EXERCISE ::
Your answer must be an exact transcription of the data, with every picture omitted.

DATA FOR THIS EXERCISE ::
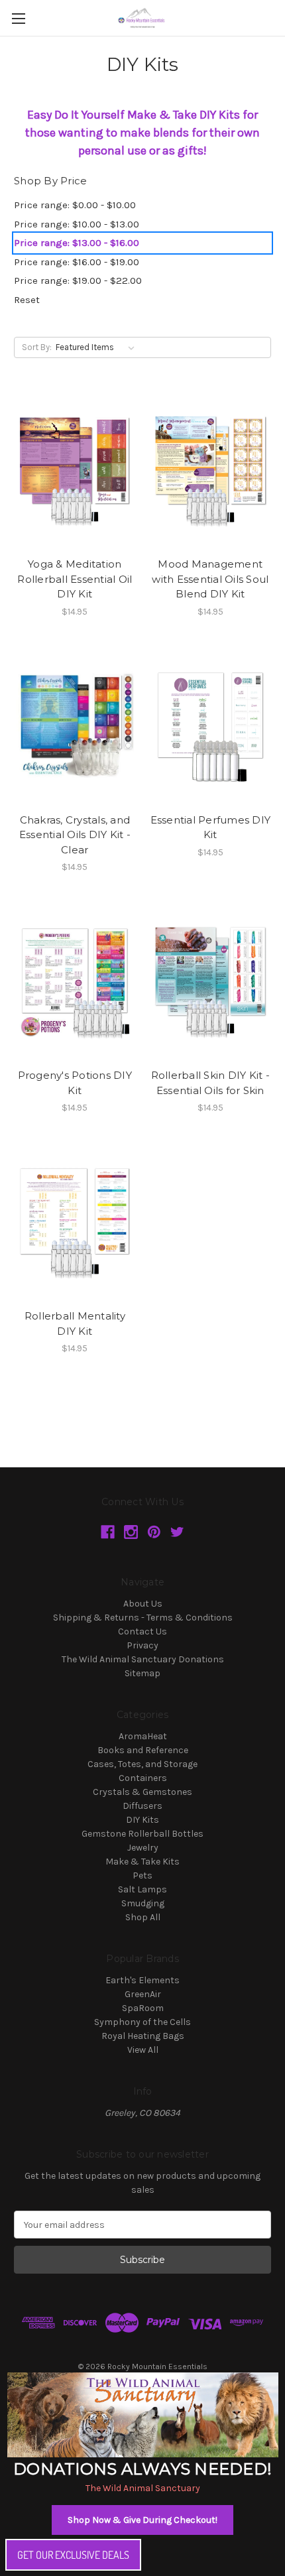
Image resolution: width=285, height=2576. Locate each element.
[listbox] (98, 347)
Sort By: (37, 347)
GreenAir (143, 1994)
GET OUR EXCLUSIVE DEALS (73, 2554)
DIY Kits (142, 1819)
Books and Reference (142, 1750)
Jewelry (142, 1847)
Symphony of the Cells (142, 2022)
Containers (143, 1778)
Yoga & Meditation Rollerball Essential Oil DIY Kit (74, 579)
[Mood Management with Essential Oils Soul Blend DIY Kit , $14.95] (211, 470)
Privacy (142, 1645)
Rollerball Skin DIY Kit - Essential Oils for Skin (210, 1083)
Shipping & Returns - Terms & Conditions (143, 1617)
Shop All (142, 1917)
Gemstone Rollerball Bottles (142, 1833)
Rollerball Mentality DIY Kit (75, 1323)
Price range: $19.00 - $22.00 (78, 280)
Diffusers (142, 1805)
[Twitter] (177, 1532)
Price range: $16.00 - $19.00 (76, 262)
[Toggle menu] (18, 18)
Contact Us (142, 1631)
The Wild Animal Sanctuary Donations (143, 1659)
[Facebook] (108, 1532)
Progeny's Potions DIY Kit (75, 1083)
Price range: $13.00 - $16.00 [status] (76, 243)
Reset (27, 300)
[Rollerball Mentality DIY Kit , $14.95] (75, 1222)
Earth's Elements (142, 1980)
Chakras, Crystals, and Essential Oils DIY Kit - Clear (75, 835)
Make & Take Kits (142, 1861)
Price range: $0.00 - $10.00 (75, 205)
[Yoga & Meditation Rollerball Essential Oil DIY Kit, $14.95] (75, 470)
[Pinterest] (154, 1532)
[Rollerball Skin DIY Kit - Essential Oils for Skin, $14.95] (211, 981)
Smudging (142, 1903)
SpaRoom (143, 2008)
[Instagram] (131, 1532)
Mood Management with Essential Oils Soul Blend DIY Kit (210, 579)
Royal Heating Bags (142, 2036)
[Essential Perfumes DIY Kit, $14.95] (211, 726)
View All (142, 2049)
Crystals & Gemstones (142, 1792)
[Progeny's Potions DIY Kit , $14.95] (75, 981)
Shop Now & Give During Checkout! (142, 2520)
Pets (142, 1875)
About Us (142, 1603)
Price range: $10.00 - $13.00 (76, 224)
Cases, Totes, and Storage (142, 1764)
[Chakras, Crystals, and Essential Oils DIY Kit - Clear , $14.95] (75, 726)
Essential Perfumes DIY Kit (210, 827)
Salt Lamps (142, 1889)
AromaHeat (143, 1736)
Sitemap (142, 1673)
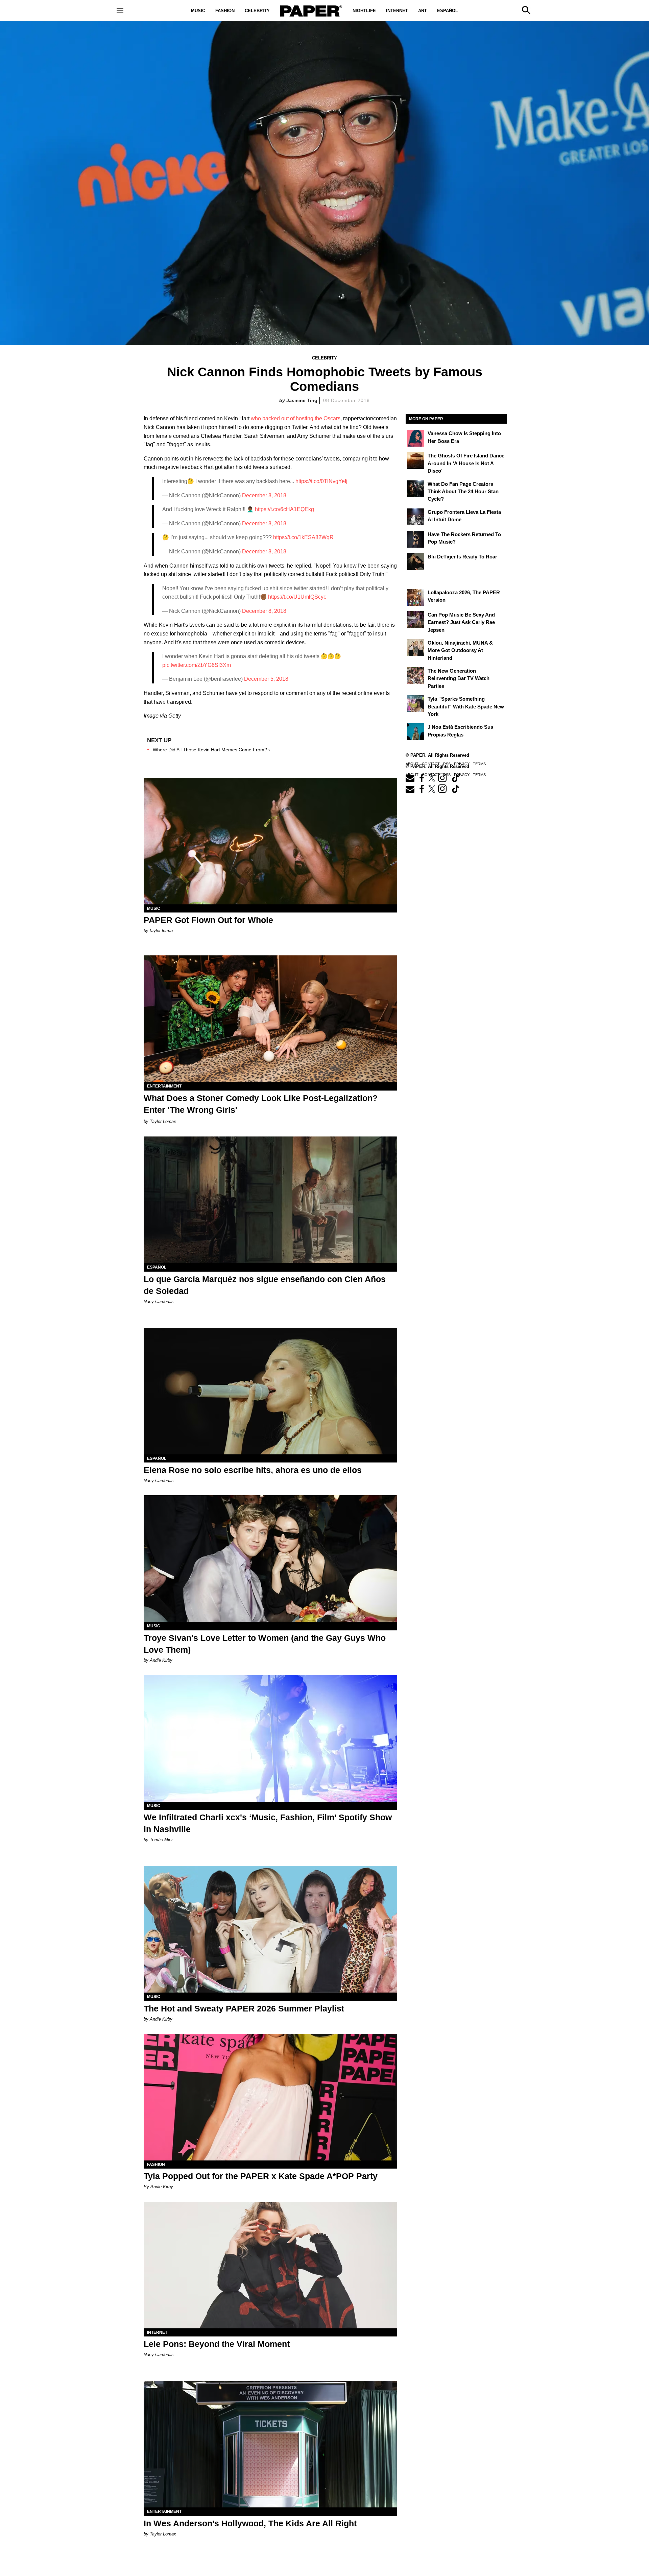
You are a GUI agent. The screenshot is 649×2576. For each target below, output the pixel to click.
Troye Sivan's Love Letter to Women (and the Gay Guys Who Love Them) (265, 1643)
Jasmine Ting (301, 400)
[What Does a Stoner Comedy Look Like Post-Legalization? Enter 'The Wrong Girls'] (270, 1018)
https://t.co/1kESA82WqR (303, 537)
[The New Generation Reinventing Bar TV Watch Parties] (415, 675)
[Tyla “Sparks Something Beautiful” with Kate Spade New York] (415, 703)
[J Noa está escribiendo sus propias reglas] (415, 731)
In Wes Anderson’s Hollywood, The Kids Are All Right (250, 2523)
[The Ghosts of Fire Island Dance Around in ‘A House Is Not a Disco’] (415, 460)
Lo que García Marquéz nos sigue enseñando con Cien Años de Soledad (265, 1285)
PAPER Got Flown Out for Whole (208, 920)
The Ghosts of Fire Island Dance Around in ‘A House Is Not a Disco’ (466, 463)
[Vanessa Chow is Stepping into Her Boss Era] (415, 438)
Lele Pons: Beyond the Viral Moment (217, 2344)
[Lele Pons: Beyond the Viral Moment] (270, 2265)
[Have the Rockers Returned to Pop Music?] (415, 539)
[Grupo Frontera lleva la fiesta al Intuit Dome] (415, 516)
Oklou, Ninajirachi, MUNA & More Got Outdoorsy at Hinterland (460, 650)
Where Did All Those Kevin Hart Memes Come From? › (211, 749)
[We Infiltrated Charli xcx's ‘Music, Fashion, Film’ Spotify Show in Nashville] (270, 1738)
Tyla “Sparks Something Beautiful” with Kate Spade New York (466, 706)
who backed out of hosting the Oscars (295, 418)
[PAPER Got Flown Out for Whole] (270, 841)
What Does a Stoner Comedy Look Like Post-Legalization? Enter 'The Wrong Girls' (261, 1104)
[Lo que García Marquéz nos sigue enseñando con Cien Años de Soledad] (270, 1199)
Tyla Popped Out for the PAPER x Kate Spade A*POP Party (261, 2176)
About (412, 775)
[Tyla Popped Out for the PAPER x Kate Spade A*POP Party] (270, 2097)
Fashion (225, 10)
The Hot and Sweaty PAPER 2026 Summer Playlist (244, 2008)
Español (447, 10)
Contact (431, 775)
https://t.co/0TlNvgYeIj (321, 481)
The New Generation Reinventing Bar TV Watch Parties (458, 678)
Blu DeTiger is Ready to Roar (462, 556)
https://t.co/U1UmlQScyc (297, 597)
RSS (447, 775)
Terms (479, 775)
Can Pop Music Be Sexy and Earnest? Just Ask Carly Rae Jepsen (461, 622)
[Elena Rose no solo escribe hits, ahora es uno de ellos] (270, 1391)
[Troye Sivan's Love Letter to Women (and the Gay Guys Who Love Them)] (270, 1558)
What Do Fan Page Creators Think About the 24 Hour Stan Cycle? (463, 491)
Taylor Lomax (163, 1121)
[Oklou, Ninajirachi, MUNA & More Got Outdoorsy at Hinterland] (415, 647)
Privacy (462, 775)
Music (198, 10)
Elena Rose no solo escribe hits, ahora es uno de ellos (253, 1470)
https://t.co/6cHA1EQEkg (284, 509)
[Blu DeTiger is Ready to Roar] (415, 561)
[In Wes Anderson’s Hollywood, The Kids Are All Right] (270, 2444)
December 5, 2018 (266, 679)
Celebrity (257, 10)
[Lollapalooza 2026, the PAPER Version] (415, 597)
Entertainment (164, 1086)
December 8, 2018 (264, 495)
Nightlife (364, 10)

COMPLETED EXERCISE ::
Image resolution: width=285, height=2576. Locate each element.
[listbox] (98, 347)
Sort By: (37, 347)
GreenAir (143, 1994)
GET OUR EXCLUSIVE DEALS (73, 2554)
DIY Kits (142, 1819)
Books and Reference (142, 1750)
Jewelry (142, 1847)
Symphony of the Cells (142, 2022)
Containers (143, 1778)
Yoga & Meditation Rollerball Essential Oil DIY Kit (74, 579)
[Mood Management with Essential Oils Soul Blend DIY Kit , $14.95] (211, 470)
Privacy (142, 1645)
Rollerball Skin DIY Kit - Essential Oils for Skin (210, 1083)
Shipping & Returns - Terms & Conditions (143, 1617)
Shop All (142, 1917)
Gemstone Rollerball Bottles (142, 1833)
Rollerball Mentality DIY Kit (75, 1323)
Price range: $19.00 - $22.00 (78, 280)
Diffusers (142, 1805)
[Twitter] (177, 1532)
Price range: $16.00 - $19.00 (76, 262)
[Toggle menu] (18, 18)
Contact Us (142, 1631)
The Wild Animal Sanctuary Donations (143, 1659)
[Facebook] (108, 1532)
Progeny's Potions DIY Kit (75, 1083)
Price range: $13.00 - $16.00 [status] (76, 243)
Reset (27, 300)
[Rollerball Mentality DIY Kit , $14.95] (75, 1222)
Earth's Elements (142, 1980)
Chakras, Crystals, and Essential Oils DIY Kit - Clear (75, 835)
Make & Take Kits (142, 1861)
Price range: $0.00 - $10.00 (75, 205)
[Yoga & Meditation Rollerball Essential Oil DIY Kit, $14.95] (75, 470)
[Pinterest] (154, 1532)
[Rollerball Skin DIY Kit - Essential Oils for Skin, $14.95] (211, 981)
Smudging (142, 1903)
SpaRoom (143, 2008)
[Instagram] (131, 1532)
Mood Management with Essential Oils Soul Blend DIY Kit (210, 579)
Royal Heating Bags (142, 2036)
[Essential Perfumes DIY Kit, $14.95] (211, 726)
View All (142, 2049)
Crystals & Gemstones (142, 1792)
[Progeny's Potions DIY Kit , $14.95] (75, 981)
Shop Now & Give During Checkout! (142, 2520)
Pets (142, 1875)
About Us (142, 1603)
Price range: $10.00 - $13.00 (76, 224)
Cases, Totes, and Storage (142, 1764)
[Chakras, Crystals, and Essential Oils DIY Kit - Clear , $14.95] (75, 726)
Essential Perfumes DIY Kit (210, 827)
Salt Lamps (142, 1889)
AromaHeat (143, 1736)
Sitemap (142, 1673)
You are a GUI agent. The screenshot is 649×2576. For each target below, output the pixel to click.
Troye Sivan's Love Letter to Women (and the Gay Guys Who Love Them) (265, 1643)
Jasmine Ting (301, 400)
[What Does a Stoner Comedy Look Like Post-Legalization? Enter 'The Wrong Girls'] (270, 1018)
https://t.co/1kESA82WqR (303, 537)
[The New Generation Reinventing Bar TV Watch Parties] (415, 675)
[Tyla “Sparks Something Beautiful” with Kate Spade New York] (415, 703)
[J Noa está escribiendo sus propias reglas] (415, 731)
In Wes Anderson’s Hollywood, The Kids Are All Right (250, 2523)
[The Ghosts of Fire Island Dance Around in ‘A House Is Not a Disco’] (415, 460)
Lo que García Marquéz nos sigue enseñando con Cien Años de Soledad (265, 1285)
PAPER Got Flown Out for Whole (208, 920)
The Ghosts of Fire Island Dance Around in ‘A House Is Not a Disco’ (466, 463)
[Vanessa Chow is Stepping into Her Boss Era] (415, 438)
Lele Pons: Beyond the Viral Moment (217, 2344)
[Lele Pons: Beyond the Viral Moment] (270, 2265)
[Have the Rockers Returned to Pop Music?] (415, 539)
[Grupo Frontera lleva la fiesta al Intuit Dome] (415, 516)
Oklou, Ninajirachi, MUNA & More Got Outdoorsy at Hinterland (460, 650)
Where Did All Those Kevin Hart Memes Come From? › (211, 749)
[We Infiltrated Charli xcx's ‘Music, Fashion, Film’ Spotify Show in Nashville] (270, 1738)
Tyla “Sparks Something Beautiful” with Kate Spade New York (466, 706)
who backed out of hosting the Oscars (295, 418)
[PAPER Got Flown Out for Whole] (270, 841)
What Does a Stoner Comedy Look Like Post-Legalization? Enter 'The Wrong Girls' (261, 1104)
[Lo que García Marquéz nos sigue enseñando con Cien Años de Soledad] (270, 1199)
Tyla Popped Out for the PAPER x Kate Spade A*POP Party (261, 2176)
About (412, 775)
[Tyla Popped Out for the PAPER x Kate Spade A*POP Party] (270, 2097)
Fashion (225, 10)
The Hot and Sweaty PAPER 2026 Summer Playlist (244, 2008)
Español (447, 10)
Contact (431, 775)
https://t.co/0TlNvgYeIj (321, 481)
The New Generation Reinventing Bar TV Watch Parties (458, 678)
Blu DeTiger is Ready to Roar (462, 556)
https://t.co/U1UmlQScyc (297, 597)
RSS (447, 775)
Terms (479, 775)
Can Pop Music Be Sexy and Earnest? Just Ask Carly Rae Jepsen (461, 622)
[Elena Rose no solo escribe hits, ahora es uno de ellos] (270, 1391)
[Troye Sivan's Love Letter to Women (and the Gay Guys Who Love Them)] (270, 1558)
What Do Fan Page Creators Think About the 24 Hour Stan Cycle? (463, 491)
Taylor Lomax (163, 1121)
[Oklou, Ninajirachi, MUNA & More Got Outdoorsy at Hinterland] (415, 647)
Privacy (462, 775)
Music (198, 10)
Elena Rose no solo escribe hits, ahora es uno de ellos (253, 1470)
https://t.co/6cHA1EQEkg (284, 509)
[Blu DeTiger is Ready to Roar] (415, 561)
[In Wes Anderson’s Hollywood, The Kids Are All Right] (270, 2444)
December 5, 2018 (266, 679)
Celebrity (257, 10)
[Lollapalooza 2026, the PAPER Version] (415, 597)
Entertainment (164, 1086)
December 8, 2018 (264, 495)
Nightlife (364, 10)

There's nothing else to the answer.